Model for role of axial element in promoting interhomolog recombination bias. (Top) DSBs occur during leptonema. In yeast it is thought that DSBs are dependent upon AE formation, in part because mutations of AE proteins such as Red1 and Hop1 decrease DSB levels (Zickler and Kleckner 1999). However, the temporal relationship is not clear in mice because RAD51/DMC1 foci (surrogates of DSBs) appear concurrent to and colocalize with AE components. Nevertheless, numerous immunocytological studies show that the DSB ends become localized to the AE cores.

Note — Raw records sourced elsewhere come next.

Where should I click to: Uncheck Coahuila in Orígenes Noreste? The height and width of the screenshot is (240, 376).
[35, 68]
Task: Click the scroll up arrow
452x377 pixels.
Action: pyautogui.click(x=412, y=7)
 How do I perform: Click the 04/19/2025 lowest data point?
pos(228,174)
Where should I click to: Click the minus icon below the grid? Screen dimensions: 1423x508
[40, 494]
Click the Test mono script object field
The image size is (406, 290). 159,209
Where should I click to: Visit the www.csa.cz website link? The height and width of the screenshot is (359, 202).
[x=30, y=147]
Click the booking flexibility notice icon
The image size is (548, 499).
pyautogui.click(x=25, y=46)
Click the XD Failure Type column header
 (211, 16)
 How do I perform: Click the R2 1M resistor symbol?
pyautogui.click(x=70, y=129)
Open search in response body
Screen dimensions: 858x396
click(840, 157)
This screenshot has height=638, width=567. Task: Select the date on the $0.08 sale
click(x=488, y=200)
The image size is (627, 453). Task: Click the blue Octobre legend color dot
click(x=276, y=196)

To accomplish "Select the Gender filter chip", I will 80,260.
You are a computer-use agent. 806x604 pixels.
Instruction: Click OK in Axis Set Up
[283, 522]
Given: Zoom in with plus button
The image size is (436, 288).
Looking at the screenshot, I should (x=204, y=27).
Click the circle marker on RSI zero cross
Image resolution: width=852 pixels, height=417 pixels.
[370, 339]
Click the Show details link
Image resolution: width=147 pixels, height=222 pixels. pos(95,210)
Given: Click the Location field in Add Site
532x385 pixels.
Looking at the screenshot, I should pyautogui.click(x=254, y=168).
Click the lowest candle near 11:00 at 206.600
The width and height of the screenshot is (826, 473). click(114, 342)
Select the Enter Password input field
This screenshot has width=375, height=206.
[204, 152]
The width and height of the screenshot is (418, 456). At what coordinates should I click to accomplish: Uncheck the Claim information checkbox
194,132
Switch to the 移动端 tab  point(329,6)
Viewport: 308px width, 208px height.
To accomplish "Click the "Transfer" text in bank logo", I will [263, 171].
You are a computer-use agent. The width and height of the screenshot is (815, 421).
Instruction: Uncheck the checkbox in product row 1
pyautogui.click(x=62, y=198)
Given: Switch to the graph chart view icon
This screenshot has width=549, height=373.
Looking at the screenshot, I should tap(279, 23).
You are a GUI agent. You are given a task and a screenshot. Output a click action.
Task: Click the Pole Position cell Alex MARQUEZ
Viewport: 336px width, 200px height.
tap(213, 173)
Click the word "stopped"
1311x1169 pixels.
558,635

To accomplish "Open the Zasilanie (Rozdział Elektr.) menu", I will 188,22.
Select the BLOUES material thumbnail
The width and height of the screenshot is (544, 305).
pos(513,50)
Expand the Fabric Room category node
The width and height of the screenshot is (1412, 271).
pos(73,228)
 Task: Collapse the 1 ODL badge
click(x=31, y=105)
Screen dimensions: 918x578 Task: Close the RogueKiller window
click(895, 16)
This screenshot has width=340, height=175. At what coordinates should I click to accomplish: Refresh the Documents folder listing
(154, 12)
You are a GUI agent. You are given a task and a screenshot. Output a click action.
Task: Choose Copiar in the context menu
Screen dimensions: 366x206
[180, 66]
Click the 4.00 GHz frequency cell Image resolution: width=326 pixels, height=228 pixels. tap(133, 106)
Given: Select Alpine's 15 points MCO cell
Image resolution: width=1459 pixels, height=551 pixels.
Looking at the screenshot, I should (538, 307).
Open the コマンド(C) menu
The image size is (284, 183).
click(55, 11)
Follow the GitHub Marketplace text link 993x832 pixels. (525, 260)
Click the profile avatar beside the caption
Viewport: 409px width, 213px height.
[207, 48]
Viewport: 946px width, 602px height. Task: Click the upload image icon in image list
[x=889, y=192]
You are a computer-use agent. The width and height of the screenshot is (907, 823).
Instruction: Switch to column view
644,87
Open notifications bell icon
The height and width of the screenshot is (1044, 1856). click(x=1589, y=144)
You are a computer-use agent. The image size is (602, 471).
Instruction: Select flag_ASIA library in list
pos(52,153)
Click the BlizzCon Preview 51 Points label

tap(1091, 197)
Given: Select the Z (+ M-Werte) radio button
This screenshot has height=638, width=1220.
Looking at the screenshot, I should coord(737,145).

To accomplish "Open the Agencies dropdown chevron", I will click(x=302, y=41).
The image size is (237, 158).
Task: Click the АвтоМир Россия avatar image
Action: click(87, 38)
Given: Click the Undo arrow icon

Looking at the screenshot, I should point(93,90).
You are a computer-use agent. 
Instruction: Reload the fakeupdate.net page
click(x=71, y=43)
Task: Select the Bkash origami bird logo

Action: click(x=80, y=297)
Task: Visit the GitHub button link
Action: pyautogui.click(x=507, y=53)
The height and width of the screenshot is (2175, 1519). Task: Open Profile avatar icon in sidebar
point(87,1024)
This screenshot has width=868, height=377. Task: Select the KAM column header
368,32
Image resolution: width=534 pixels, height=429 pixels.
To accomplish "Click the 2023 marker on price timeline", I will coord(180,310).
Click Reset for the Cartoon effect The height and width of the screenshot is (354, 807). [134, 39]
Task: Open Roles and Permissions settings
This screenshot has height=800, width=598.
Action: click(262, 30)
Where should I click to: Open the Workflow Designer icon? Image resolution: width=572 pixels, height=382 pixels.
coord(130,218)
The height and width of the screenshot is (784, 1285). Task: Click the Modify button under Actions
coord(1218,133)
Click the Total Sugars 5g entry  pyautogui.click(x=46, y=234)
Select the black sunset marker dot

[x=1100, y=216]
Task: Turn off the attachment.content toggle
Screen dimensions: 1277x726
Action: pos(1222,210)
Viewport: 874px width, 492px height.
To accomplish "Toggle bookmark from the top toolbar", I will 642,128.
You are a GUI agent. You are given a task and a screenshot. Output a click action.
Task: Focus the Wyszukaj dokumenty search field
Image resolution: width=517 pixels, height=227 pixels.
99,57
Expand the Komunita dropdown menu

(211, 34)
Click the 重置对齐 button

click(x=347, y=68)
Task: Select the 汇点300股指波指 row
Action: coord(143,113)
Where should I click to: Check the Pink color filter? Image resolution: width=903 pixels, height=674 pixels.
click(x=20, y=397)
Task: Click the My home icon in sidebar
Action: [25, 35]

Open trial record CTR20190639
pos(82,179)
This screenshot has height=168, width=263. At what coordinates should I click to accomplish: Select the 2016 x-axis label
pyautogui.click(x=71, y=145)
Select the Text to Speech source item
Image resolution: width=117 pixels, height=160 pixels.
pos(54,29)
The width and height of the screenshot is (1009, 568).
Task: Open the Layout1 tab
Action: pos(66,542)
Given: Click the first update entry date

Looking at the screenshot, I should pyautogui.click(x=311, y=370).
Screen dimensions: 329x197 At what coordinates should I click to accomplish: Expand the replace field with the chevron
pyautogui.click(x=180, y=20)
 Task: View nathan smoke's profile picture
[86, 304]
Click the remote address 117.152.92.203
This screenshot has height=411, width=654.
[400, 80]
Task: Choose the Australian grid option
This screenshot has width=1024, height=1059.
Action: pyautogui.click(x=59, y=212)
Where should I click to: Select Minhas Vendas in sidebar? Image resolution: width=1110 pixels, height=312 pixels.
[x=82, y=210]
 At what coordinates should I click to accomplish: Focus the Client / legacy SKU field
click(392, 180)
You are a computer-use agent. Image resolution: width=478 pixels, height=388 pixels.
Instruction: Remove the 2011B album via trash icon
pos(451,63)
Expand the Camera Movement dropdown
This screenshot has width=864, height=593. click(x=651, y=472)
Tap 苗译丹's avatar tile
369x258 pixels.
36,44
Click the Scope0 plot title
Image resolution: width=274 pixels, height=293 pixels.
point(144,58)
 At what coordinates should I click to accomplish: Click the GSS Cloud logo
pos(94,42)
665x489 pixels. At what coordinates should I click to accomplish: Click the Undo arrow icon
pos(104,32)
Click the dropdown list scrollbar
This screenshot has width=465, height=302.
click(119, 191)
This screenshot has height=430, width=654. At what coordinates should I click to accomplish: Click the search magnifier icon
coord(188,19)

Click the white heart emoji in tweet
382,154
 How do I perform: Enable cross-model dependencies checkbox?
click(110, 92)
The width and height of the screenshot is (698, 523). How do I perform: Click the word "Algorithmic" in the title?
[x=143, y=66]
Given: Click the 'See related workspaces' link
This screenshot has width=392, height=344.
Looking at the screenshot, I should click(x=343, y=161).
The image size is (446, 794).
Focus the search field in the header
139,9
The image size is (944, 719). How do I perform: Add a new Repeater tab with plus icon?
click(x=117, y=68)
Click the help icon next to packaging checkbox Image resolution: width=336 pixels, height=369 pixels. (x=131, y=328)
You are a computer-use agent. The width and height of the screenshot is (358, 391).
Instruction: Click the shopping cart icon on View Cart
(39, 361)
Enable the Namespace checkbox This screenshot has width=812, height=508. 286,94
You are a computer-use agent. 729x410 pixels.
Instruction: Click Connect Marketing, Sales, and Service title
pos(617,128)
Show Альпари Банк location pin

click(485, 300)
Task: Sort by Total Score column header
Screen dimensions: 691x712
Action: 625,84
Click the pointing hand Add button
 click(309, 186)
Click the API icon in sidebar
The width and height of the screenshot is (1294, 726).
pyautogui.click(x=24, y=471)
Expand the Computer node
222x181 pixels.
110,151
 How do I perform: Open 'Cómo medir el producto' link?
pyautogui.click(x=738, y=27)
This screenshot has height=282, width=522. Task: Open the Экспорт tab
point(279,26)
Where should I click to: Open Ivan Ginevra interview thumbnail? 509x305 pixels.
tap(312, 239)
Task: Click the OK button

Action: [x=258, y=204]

RAD51 and DMC1 foci in normal meiosis also colocalize to nascent AEs and HORMADs in leptonema (Barlow et al. 1997; Wojtasz et al. 2009) and actually directly interact with SYCP3 (Tarsounas et al. 1999). (Bottom) Localization of SYCP2 is dependent upon SYCP3, so as indicated, loss of SYCP3 results in aberrant pseudoaxial elements, or cores, consisting only of cohesin proteins such as REC8, SMC1β, and STAG3 (Pelttari et al. 2001; Fukuda et al. 2010). In our model, the disrupted AE structure caused by SYCP2/SYCP3 absence, which also causes discontinuities in the cohesin complex (dashed red line) allows the RAD51-bound DSB ends (depicted here in Dmc1 mutants) to have unimpeded access to the sister and will recombine in a RAD54-dependent manner. See text for more details.